I'm a cinematographer based in Los Angeles, working in independent film, music videos, and commercials. My journey began in the slums of Mumbai, living two lives at once. By day, I was surrounded by well-dressed kids at a good school; by evening, I was back in our 10x10 room in the chawl. My parents, who saw TV as a distraction from education and survival, kept me from films.
Years later, I was working any job I could find to pull my family out of poverty. I was studying engineering because it seemed like the fastest way out. Then I took a gap year to earn tuition money and ended up at a PR agency. When the video editor got fired, I asked if I could try cutting footage. My boss must have seen something, because one day he dropped a camera bag on my desk and told me we were going somewhere.

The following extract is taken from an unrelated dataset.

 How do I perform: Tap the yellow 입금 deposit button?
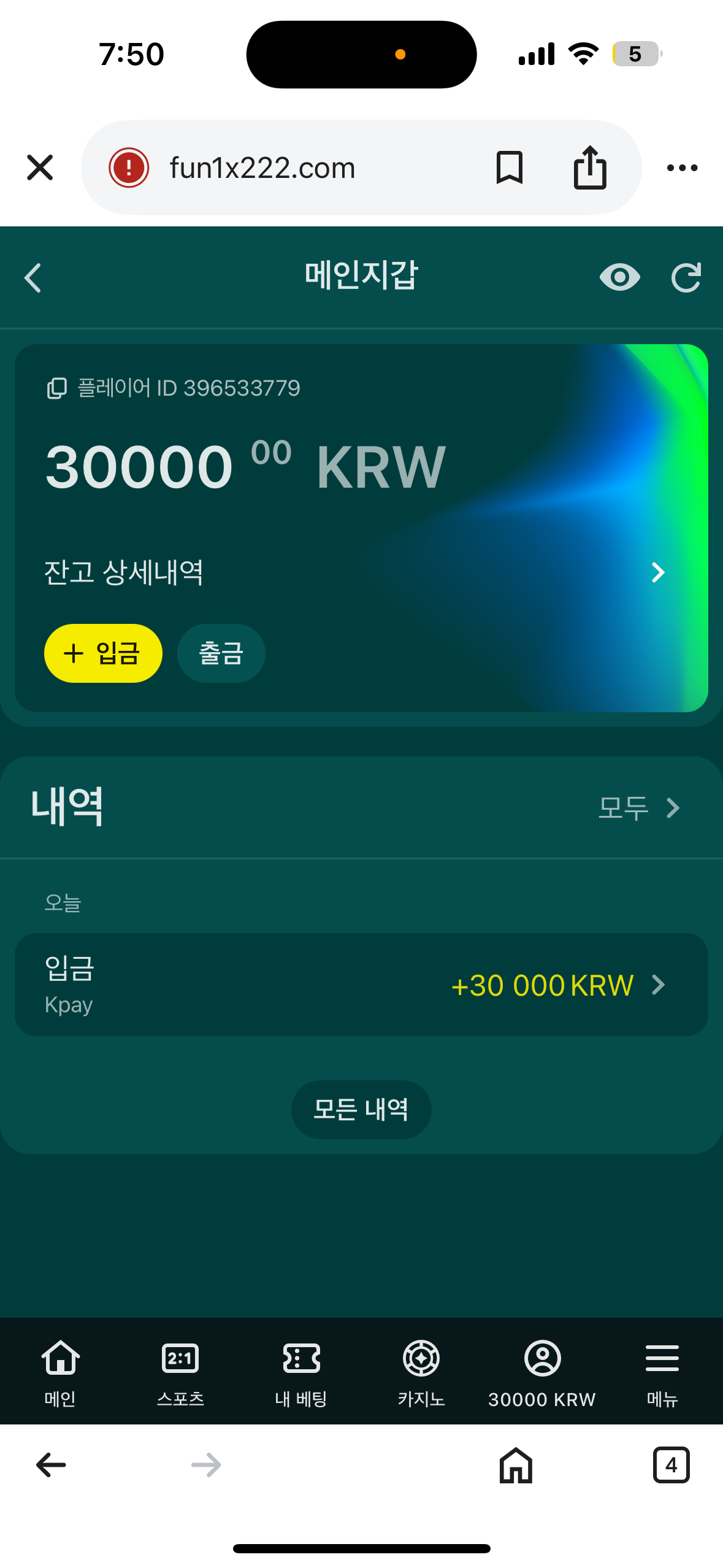tap(103, 653)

The next thing I knew, I was sitting across from Kailash Kher, one of India's biggest singers. My boss told me to frame up the shot. I didn't even know how to switch the camera to video mode. I excused myself to the bathroom, Googled it, came back, and shot the interview. Something in that moment connected — Kailash Kher called me later and offered me a job. I spent the next years traveling with him across India, capturing his shows, his world.
It was survival, but it was also disorienting. One night I'd sleep on the floor of our chawl, the next in a five-star suite. The soft bed didn't feel real. I was seeing India's beauty — its landscapes, cultures, luxury — while we were still stuck in the slums. I was living in constant tension between two realities, never sure which one was true.

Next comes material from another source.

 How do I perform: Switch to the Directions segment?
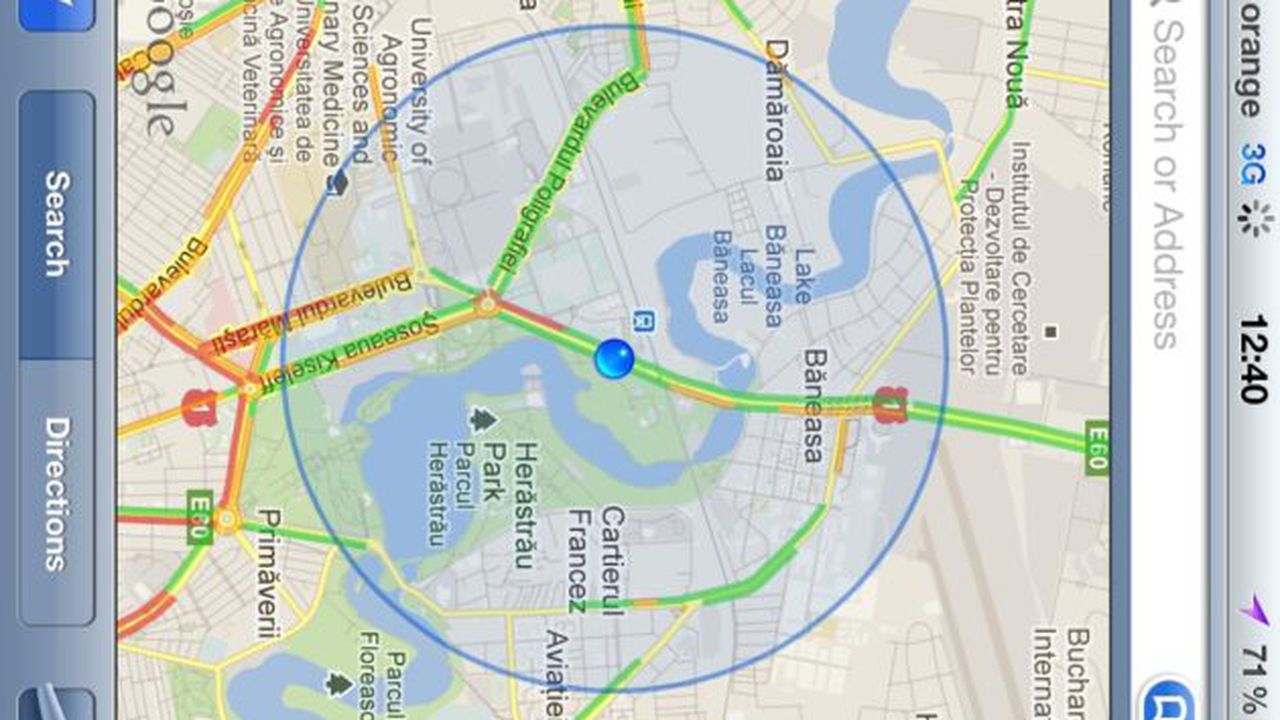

Eventually, I produced and directed commercials and music videos, working with brands like Brand Factory and Häfele India. I got my family out of the slums. I was successful. But I kept returning to the camera, to light. That was where I felt at home.
Still, I doubted myself. I'd never dreamed of being a filmmaker — I'd barely watched films. So I applied to USC. Not because I was sure, but because I thought maybe if a school like that accepted me, it would prove I belonged. They did. I went. And I chose cinematography.
At USC, I felt like an outsider again. Everyone around me had grown up eating, sleeping, breathing cinema. I hadn't. But my mentors helped me see that my life experience — the contrasts, the disorientation, the question of what's real — was my voice. I didn't need to copy what I'd seen in other films. I needed to see with the eyes I already had.
Now, when I read a script, I look for emotional truth. I look for characters who feel real, who carry the kind of richness I knew in the slums — the vibrance in darkness, the generosity in scarcity, the celebrations in hardship. If the characters don't speak to me, I don't have anything to bring to the story.
My work reflects the tension I've lived. In Open House, a rom-com thriller, I used naturalistic lighting to create a world where the cinematography disappears and the story breathes. In Dead Pet Shark, a fable about a boy trying to bring a dead shark back to life, I leaned into saturated colors and dreamlike compositions — a visual language closer to a storybook than reality.
I'm drawn to stories that provoke feelings, that make audiences cry, that linger long after the credits roll. I want my images to be heartfelt and emotionally evocative — not because I'm chasing a style, but because I know what it's like to feel two truths at once, to live in the space between what's real and what isn't.
That's where I work. That's where I see.